→ **Activity**:
Lift out all lines below that contain "agent".

================================

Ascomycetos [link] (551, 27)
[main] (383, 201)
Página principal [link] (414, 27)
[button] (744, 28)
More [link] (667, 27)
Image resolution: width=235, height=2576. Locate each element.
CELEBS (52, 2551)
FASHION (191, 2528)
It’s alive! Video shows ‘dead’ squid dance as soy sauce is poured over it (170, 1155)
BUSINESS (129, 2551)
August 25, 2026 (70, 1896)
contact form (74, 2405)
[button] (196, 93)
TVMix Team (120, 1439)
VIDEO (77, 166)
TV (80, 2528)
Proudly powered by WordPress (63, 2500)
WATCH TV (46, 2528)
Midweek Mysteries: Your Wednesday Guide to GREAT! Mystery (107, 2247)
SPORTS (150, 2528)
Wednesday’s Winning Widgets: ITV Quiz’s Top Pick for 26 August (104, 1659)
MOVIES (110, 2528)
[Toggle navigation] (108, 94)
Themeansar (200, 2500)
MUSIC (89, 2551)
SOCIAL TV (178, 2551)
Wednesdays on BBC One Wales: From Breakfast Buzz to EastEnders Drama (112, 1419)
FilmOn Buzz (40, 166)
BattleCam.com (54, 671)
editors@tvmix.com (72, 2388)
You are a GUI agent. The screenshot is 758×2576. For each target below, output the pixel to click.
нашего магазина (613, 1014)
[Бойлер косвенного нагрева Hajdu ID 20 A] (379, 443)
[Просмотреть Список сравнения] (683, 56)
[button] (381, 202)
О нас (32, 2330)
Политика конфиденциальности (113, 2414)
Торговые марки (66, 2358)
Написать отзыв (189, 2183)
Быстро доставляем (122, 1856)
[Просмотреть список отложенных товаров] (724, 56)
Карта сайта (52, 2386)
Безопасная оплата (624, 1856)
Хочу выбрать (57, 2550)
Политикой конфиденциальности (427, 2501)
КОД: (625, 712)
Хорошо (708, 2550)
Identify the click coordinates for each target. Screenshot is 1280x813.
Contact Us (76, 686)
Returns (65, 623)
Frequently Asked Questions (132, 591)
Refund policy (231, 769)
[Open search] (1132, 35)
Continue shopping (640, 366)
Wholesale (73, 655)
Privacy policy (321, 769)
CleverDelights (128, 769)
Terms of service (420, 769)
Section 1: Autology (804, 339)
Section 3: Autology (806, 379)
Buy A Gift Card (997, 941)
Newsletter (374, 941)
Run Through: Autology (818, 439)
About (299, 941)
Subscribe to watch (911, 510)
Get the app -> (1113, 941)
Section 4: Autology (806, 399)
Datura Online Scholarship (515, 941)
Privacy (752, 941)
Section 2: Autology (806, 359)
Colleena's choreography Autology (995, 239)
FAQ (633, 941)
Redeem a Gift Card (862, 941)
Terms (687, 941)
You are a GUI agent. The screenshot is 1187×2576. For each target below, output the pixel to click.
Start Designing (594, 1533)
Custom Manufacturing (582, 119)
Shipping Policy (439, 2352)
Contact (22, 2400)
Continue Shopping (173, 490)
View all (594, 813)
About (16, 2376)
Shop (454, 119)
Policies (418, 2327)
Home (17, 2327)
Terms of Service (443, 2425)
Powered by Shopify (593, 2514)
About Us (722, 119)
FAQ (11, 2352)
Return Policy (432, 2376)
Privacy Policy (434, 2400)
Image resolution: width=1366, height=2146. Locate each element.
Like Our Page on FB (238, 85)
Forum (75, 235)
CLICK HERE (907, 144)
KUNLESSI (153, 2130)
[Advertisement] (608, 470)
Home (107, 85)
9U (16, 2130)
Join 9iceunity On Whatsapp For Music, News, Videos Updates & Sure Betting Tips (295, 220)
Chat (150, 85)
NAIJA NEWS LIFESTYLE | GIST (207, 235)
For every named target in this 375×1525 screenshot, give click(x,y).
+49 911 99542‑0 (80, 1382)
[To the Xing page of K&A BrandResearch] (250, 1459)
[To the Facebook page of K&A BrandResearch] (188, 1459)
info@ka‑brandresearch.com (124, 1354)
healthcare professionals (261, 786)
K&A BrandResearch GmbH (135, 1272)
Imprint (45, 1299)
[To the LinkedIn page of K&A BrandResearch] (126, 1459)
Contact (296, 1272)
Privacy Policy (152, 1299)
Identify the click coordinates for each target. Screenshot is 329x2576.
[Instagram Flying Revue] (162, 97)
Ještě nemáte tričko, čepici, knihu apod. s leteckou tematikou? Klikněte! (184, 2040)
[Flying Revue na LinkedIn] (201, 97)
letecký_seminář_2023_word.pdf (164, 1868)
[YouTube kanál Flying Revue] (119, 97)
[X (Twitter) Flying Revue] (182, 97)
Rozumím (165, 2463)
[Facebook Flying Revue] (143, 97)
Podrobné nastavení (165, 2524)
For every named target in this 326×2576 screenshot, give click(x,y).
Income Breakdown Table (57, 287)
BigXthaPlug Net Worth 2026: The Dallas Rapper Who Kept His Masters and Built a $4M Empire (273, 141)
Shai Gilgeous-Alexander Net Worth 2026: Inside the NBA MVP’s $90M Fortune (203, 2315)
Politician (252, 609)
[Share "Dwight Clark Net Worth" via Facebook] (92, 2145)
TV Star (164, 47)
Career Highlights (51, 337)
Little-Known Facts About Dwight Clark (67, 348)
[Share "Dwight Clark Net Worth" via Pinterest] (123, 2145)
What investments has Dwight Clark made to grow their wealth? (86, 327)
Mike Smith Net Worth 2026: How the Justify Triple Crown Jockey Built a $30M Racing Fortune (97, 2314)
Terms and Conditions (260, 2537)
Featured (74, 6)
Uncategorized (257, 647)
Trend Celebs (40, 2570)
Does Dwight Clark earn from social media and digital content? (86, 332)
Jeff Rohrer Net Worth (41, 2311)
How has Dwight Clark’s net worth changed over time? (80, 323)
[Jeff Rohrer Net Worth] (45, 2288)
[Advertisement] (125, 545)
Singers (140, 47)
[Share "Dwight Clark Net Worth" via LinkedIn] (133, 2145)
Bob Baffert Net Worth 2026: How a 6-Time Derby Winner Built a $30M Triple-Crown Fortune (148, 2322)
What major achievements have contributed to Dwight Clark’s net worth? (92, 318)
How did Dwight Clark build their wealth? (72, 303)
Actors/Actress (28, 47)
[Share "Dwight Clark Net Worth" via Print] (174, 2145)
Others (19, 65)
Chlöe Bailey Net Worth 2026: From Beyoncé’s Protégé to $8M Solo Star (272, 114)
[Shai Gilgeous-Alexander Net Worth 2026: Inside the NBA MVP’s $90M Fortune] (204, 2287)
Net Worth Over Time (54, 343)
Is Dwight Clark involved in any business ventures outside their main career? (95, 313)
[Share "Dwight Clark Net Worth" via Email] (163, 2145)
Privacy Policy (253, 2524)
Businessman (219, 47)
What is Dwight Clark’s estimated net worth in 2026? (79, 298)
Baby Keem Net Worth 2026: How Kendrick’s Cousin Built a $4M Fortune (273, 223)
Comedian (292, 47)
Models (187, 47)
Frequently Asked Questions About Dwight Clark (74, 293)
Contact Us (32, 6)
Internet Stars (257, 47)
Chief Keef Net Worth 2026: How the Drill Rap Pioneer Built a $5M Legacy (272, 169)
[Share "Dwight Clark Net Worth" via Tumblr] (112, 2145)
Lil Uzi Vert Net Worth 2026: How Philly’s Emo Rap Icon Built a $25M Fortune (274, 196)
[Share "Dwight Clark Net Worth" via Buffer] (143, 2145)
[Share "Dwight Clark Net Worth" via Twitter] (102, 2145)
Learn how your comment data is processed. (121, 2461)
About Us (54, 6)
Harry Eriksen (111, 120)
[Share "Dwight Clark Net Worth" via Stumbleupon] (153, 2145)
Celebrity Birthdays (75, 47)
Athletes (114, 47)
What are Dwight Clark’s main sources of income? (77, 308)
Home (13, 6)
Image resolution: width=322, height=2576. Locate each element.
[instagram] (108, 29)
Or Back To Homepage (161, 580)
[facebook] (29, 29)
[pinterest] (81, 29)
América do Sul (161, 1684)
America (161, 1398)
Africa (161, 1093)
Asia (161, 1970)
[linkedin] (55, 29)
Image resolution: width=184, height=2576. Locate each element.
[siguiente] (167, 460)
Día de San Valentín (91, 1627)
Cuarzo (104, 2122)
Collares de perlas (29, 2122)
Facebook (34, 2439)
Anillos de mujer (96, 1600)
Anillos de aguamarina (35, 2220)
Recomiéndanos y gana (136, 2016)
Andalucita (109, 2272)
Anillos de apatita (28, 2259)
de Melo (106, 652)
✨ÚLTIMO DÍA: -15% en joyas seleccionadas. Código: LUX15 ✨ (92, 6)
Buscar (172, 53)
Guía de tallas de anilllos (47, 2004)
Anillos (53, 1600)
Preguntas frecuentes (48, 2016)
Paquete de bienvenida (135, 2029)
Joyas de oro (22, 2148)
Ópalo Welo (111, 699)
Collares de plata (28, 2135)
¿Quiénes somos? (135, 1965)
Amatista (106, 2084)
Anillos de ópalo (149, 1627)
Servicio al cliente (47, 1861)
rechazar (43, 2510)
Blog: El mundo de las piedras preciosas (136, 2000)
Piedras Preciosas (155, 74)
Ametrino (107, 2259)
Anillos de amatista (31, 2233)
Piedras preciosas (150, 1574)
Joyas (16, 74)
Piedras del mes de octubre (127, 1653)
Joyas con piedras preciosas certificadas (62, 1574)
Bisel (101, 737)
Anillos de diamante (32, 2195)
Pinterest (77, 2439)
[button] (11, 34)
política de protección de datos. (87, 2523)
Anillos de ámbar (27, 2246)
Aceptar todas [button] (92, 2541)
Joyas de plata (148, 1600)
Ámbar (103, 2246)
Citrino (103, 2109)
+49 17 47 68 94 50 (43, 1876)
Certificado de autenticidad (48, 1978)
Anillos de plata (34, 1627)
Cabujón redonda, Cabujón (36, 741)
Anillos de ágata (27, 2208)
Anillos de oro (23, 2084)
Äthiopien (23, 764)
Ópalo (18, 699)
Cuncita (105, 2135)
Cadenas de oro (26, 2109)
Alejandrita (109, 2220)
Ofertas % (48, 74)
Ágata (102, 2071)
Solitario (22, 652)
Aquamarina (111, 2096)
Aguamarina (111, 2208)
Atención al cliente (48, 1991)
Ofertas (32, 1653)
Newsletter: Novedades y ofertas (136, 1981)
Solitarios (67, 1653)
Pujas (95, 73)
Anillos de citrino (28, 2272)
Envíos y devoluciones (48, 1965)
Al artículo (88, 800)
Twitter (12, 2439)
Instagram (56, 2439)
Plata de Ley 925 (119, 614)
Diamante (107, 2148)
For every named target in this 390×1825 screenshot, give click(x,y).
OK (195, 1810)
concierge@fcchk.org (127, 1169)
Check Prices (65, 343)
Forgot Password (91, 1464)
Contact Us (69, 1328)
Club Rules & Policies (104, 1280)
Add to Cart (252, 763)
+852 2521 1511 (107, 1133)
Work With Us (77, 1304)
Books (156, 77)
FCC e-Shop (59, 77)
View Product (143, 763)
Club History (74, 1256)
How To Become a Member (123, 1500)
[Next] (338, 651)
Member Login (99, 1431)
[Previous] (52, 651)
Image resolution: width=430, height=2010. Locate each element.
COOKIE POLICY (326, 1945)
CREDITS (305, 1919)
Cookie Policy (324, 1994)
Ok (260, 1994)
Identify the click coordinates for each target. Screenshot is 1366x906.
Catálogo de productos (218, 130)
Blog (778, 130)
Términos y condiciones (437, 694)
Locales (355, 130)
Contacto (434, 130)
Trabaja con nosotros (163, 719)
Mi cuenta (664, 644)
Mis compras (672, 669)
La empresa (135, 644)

================================

→ **Answer section**:
You are a GUI agent. The screenshot is 758×2576. For each target below, output the pixel to click.
You are a GUI agent. The screenshot is 1187×2576. For each target below, output the pixel to click.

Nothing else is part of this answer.